Use the /v3/languages/products endpoint to retrieve the list of products and their features programmatically. For each feature, the response indicates whether support is required on the source language, the target language, or both — allowing clients to determine feature availability for a language pair by checking the appropriate features arrays.
curl -X GET 'https://api.deepl.com/v3/languages/products' \
--header 'Authorization: DeepL-Auth-Key [yourAuthKey]'
Example response (truncated)
[
  {
    "name": "translate_text",
    "endpoints": ["v2/translate"],
    "features": [
      {
        "name": "formality",
        "required_on_target": true
      },
      {
        "name": "custom_instructions",
        "required_on_target": true
      },
      {
        "name": "tag_handling",
        "required_on_source": true,
        "required_on_target": true
      },
      {
        "name": "glossary",
        "required_on_source": true,
        "required_on_target": true
      }
    ]
  }
]

Language pair exceptions

In rare cases, feature support for a specific language pair may differ from the feature support returned for the source and target languages individually. This occurs due to intricacies and language-specifics of DeepL’s AI models. A hypothetical example: text translation formality is supported for source language Ukrainian, and it is also supported for target language Russian. However, translating specifically from Ukrainian to Russian does not support formality. When a request uses a feature that is unsupported for the specific language pair, the API attempts to complete the request by disabling the unsupported feature rather than failing. However, in some cases information about these exceptions may be useful, so this section explains how to retrieve it.

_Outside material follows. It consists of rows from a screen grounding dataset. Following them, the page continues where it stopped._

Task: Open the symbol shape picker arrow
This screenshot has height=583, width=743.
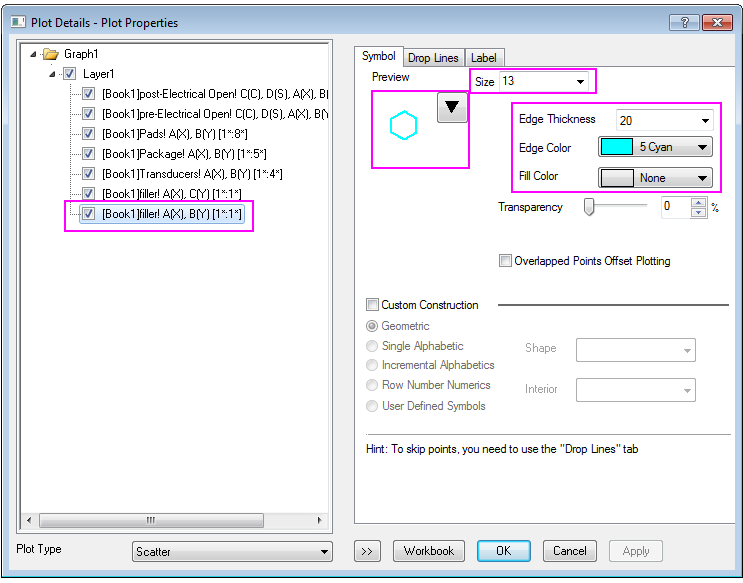Action: tap(453, 108)
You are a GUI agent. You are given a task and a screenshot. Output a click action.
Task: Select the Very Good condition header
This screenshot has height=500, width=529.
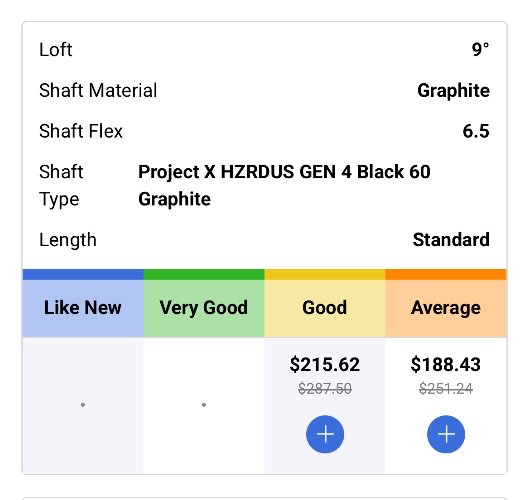point(204,308)
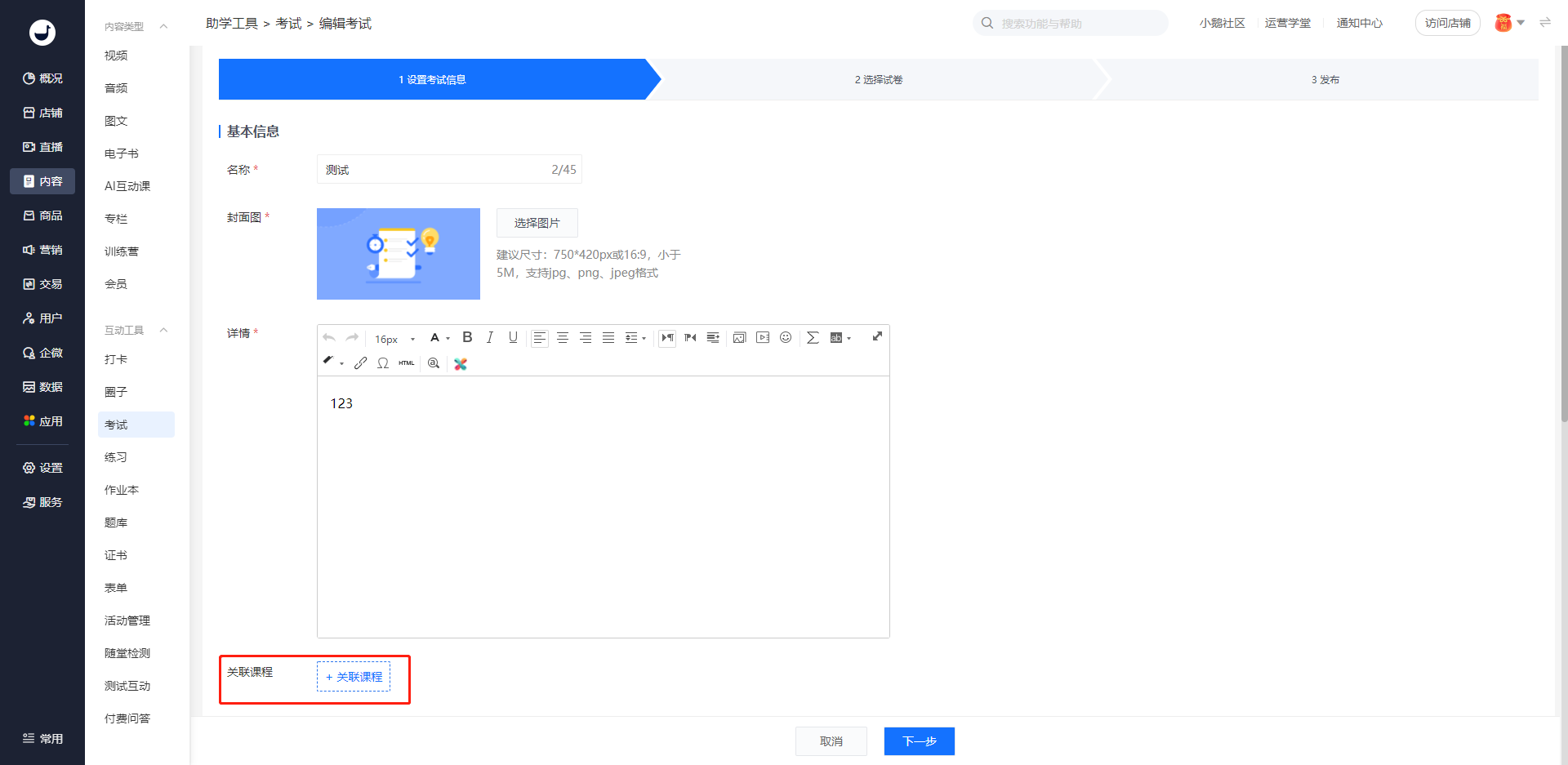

Retrieving language pair exceptions directly

Language pair exceptions are available directly via the /v3/languages/exceptions endpoint. The product query parameter is required to specify the product for which you want to retrieve exceptions. The response includes a list of language pairs for which exceptions exist, with their actual feature support. Continuing the hypothetical example, querying exceptions for text translation shows that Ukrainian-Russian does not support formality:
curl -X GET 'https://api.deepl.com/v3/languages/exceptions?product=translate_text' \
--header 'Authorization: DeepL-Auth-Key [yourAuthKey]'
Example exceptions response (truncated)
[
  {
    "source_lang": "uk",
    "target_lang": "ru",
    "features": ["tag_handling", "glossary"]
  }
]
You can apply these exceptions in client logic. The exception’s features array is the authoritative feature list for that pair — it replaces the individual language features arrays entirely for that combination, regardless of whether a feature is target-only or source-and-target. Skip the normal intersection logic and use the exception features directly.

API stability

The v3 language endpoints are designed to be forward-compatible:
  • New features may be added to the features array
  • New languages will be added as DeepL support expands
  • Existing fields will not be removed or changed in backwards-incompatible ways
Build your integration to gracefully handle new values in the features array.

Best practices

  1. Cache responses: Language support changes infrequently. Consider caching responses for up to 1 hour.
  2. Check features: Always check the features array on language objects rather than assuming support (e.g. for formality, glossary use, or writing style).
  3. Handle forward compatibility: Ignore unknown values in the features array to remain compatible as new capabilities are added.
  4. Use specific variants: For target languages, prefer specific regional variants (e.g., "en-US", "en-GB") when the distinction matters to your users.